Despite all of these well-documented advantages of digital microscopy, it has some limitations: it is intrinsically dependent on the proper functioning of computers, software, data storage units, networks, and servers, with variable costs [33]. Due to limitations in local network systems or restricted internet access, the adoption of digital microscopy might not be cost-effective or attainable for some users [33].

Most software automatically selects the area to be scanned and avoids scanning of blank areas without tissues [37]. This automation can, however, cause problems, especially if the slides are poorly stained, and tissues such as fatty tissue might not be automatically recognized [37]. Image focus is another delicate point to highlight during the scanning process [37]. Currently, most commercial slide scanners do not have dynamic focus adjustment during the scanning process. Instead, they use a restricted number of focal points on the slide, often leading to a loss of focus between these areas [37]. In addition, areas with a suboptimal focus, such as tissue folds and air bubbles and incomplete coverage by the coverslip strongly influence the focus of adjacent tissue [37, 38]. Newer scanners, such as that used in the present study, are able to perform continuous focusing during scanning, reducing focus problems [37, 39].

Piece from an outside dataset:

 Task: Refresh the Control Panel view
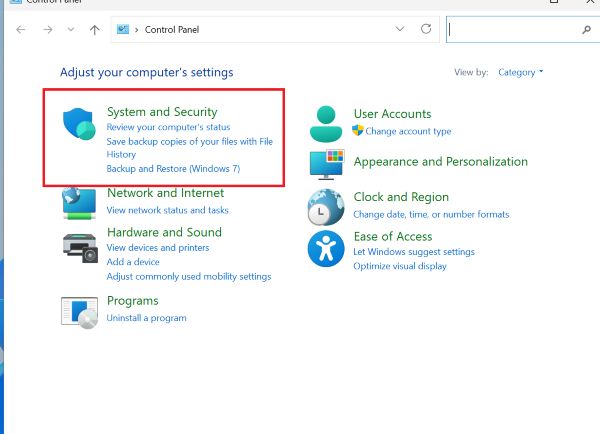pyautogui.click(x=426, y=30)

Altogether, the ideal research model to assess the rejection potential of a sample would be to study the donor button before transplanting it, documenting the thickness of its DM and following it throughout its survival as a graft, reporting possible episodes of immune-mediated reactions, and correlating them with the thickness of the DM and age. The corneal lamellae should be studied using noncontact instruments and high-accuracy devices both in vivo and ex vivo.

Despite the limitations, this study was one of the first to use digital microscopy for the documentation and measurement of corneal layers, comparing samples of pathological tissues with normal tissues; and the applied measurement protocol may be useful for further research studies.

Data Availability

All data can be accessed at MUHC-McGill University Ocular Pathology & Translational Research Laboratory (Montreal, Canada).

Conflicts of Interest

None of the authors have any potential conflicts of interest to disclose regarding this article.

Acknowledgments

This study was performed at the MUHC-McGill University Ocular Pathology & Translational Research Laboratory, McGill University Health Centre Research Institute, Montreal, Canada, as part of a postgraduation agreement between this institution and Federal University of São Paulo, Brazil.